Depois,  arremessou-se  subitamente  pela  janela,  dando  um  silvo  agudo  e penetrante.
          A Gula,  sob a  forma  rotunda de uma mulher  imensamente nua, escapou-se  também da caixa. Suas banhas e graxas sacudiam, caindo umas por cima das outras, em grossas camadas.
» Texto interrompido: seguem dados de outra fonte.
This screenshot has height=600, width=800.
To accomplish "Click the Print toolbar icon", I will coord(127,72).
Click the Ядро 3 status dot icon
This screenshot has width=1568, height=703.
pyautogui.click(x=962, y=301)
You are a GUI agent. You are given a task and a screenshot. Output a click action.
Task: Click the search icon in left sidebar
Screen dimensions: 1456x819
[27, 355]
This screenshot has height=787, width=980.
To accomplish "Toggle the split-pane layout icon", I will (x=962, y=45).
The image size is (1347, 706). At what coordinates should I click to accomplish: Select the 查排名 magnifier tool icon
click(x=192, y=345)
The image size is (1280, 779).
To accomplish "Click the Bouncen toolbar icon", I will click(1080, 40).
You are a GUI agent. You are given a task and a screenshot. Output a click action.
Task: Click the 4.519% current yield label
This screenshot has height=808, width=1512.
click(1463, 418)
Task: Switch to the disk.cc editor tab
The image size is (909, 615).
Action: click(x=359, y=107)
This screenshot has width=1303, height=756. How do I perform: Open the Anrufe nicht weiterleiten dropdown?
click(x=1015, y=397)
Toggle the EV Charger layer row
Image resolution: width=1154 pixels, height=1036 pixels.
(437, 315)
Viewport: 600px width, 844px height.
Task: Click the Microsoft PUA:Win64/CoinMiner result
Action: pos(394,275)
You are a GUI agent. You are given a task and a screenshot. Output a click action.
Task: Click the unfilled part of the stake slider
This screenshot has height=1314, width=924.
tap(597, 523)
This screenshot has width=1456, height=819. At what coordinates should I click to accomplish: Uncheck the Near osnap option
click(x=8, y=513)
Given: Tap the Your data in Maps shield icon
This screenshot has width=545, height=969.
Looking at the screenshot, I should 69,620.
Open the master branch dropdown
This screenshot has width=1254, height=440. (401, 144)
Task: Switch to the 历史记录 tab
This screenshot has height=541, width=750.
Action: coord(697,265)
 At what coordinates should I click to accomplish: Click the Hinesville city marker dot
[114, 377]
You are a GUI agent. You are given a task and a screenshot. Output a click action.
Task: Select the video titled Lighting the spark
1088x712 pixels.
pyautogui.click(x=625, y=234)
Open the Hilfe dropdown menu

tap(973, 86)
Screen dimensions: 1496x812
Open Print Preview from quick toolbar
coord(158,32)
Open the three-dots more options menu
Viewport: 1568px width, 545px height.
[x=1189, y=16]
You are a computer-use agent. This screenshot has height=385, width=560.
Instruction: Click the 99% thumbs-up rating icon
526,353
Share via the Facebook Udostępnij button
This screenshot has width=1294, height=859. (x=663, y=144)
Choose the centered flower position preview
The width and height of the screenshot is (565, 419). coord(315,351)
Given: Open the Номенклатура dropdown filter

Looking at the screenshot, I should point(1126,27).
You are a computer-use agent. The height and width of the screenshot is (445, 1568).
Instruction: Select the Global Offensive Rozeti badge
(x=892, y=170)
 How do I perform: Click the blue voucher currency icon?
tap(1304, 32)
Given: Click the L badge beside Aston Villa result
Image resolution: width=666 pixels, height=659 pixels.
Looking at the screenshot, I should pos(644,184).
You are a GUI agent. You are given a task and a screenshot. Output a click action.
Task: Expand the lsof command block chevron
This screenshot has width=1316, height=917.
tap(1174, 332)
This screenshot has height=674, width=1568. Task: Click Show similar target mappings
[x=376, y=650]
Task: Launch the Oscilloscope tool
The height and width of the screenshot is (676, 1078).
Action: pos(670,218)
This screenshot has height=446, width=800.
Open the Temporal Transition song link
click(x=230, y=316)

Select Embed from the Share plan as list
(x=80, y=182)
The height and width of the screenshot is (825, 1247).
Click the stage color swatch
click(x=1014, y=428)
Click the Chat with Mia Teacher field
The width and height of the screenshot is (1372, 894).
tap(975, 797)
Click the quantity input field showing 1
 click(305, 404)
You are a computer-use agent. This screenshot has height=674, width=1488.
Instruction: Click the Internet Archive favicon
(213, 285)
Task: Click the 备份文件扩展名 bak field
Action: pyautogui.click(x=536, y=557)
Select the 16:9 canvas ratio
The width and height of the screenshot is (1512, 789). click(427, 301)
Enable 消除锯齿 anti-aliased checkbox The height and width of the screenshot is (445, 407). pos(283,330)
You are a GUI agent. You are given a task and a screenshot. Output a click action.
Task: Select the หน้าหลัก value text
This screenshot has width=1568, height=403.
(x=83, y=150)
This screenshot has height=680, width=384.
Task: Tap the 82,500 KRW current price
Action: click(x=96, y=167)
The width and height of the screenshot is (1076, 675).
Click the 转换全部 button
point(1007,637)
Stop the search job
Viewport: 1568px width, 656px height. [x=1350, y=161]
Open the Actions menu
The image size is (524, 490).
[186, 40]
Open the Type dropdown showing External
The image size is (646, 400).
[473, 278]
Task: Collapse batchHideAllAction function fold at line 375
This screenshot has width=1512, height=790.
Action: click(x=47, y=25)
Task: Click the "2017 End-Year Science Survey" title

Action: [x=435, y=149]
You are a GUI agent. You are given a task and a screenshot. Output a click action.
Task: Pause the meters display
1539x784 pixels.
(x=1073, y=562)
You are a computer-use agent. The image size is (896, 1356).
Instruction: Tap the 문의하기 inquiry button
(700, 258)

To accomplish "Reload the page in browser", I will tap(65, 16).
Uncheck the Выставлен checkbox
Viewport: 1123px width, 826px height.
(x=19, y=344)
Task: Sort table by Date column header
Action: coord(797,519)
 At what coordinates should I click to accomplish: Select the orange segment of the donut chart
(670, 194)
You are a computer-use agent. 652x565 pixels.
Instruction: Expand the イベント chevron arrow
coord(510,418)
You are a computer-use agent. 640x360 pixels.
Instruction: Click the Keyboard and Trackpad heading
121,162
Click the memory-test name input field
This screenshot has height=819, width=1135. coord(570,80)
De toda ela escorria um  suor pegajoso, como  se  suasse azeite por  todos os poros. Suas bochechas pareciam prestes  a  explodir,  e de  seus olhos  escorria uma graxa amarela  e malcheirosa, que  ela lambia com furor assim que lhe chegava aos lábios inchados.
          Pandora,  embora  aterrorizada,  não  conseguia  fechar  a maldita  caixa,  involuntariamente fascinada com o que assistia, sem saber como pudera desencadear tantas desgraças. Lançando-se de  joelhos  ao  chão,  encontrou  finalmente  a  tampa  caída  a  um  canto. Enquanto  rastejava  para alcançá-la  sentia  rodopiar  acima  de  si  uma  legião  de  demônios —  a Avareza,  a Arrogância,  a Crueldade, o Egoísmo, todos os vícios e defeitos humanos dançavam uma ciranda infernal sobre a sua cabeça, até que, arremessando-se à caixa, conseguiu finalmente fechá-la.
          Mas o mal já estava feito. Percebendo que nada ficara lá dentro, olhou ainda uma vez para o fundo da caixa fatídica. Um rosto maravilhosamente belo e eternamente  jovem, no entanto, a observava dali.
          — Quem é você? — disse Pandora, ainda temerosa.
          — Eu sou a Esperança — disse simplesmente o belo rosto.
          Foi carregando esse valioso presente que Pandora se apresentou diante dos homens.